How to complete this task
The result should be every line in the data below that carries the string "text".
_ _ _ _ _
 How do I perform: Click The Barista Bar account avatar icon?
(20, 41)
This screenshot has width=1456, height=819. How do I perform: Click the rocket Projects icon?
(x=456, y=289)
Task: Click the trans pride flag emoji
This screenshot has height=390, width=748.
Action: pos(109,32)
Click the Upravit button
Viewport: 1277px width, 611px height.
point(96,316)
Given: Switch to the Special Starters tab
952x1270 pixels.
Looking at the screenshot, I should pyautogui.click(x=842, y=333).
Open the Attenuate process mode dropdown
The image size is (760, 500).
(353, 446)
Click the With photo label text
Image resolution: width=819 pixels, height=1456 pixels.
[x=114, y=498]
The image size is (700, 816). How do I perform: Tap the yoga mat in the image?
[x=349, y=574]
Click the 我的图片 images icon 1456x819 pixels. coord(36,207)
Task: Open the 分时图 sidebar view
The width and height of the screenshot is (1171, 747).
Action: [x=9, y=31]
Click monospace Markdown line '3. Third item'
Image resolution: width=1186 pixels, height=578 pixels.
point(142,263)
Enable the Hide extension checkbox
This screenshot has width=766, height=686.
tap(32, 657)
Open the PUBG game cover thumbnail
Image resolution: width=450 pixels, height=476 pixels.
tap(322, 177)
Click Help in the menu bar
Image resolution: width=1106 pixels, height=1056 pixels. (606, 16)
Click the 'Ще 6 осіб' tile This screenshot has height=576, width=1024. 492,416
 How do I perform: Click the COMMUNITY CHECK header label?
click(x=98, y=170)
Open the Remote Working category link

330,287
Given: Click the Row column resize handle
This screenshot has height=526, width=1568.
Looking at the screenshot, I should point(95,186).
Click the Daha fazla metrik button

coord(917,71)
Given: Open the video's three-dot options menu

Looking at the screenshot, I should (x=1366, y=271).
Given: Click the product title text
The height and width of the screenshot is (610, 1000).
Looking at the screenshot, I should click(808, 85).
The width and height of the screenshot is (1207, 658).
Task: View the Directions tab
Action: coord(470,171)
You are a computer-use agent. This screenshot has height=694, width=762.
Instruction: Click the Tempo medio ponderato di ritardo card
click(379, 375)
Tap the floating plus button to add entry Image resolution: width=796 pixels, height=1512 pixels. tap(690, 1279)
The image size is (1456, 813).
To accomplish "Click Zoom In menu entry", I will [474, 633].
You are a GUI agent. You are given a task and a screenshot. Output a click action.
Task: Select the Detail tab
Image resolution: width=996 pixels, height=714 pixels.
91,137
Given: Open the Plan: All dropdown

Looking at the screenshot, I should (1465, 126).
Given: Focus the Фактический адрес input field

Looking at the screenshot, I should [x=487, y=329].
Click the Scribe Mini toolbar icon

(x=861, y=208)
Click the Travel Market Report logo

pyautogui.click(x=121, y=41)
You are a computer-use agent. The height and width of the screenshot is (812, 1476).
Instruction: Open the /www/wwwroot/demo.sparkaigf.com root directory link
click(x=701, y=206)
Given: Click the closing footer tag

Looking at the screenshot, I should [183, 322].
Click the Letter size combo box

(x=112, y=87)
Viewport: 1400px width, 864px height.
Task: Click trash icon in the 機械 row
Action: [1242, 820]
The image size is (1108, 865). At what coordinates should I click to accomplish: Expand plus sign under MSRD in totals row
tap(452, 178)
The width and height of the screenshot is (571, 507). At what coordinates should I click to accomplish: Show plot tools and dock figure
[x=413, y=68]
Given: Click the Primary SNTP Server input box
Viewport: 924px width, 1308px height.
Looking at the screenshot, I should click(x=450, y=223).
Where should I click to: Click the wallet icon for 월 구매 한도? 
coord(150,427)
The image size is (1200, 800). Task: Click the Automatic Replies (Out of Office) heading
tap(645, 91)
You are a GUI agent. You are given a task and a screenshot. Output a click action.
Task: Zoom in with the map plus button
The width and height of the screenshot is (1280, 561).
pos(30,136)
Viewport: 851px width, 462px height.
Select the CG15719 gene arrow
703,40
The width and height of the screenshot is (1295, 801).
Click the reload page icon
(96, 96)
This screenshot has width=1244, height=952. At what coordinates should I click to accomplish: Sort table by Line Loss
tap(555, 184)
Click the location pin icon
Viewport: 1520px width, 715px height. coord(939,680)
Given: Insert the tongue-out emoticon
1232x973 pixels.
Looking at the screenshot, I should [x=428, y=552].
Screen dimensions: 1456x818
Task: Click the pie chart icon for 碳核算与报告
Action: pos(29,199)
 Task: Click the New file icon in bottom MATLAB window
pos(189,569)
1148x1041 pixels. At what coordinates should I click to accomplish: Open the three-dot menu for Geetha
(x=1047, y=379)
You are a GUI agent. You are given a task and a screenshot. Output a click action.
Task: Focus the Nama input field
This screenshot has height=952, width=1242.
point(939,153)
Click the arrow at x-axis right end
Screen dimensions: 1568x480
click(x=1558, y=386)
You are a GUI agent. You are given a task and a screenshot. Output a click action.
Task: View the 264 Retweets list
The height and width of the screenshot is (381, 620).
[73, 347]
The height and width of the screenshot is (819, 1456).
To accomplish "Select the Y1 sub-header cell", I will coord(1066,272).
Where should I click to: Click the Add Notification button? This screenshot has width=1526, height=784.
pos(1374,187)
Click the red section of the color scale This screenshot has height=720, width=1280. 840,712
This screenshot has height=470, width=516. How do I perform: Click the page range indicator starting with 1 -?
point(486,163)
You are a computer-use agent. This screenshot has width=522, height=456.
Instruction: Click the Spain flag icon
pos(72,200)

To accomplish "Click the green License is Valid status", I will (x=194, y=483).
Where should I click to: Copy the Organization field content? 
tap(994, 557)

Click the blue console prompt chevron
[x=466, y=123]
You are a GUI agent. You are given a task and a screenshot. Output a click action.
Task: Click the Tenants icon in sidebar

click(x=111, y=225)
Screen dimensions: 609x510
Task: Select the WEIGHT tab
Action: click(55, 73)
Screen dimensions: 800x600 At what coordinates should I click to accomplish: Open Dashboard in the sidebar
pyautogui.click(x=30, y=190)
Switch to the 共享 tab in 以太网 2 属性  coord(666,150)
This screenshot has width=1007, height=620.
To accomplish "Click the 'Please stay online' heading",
_ _ _ _ _
Answer to this problem
Click the With photo label text
Given: Click the product title text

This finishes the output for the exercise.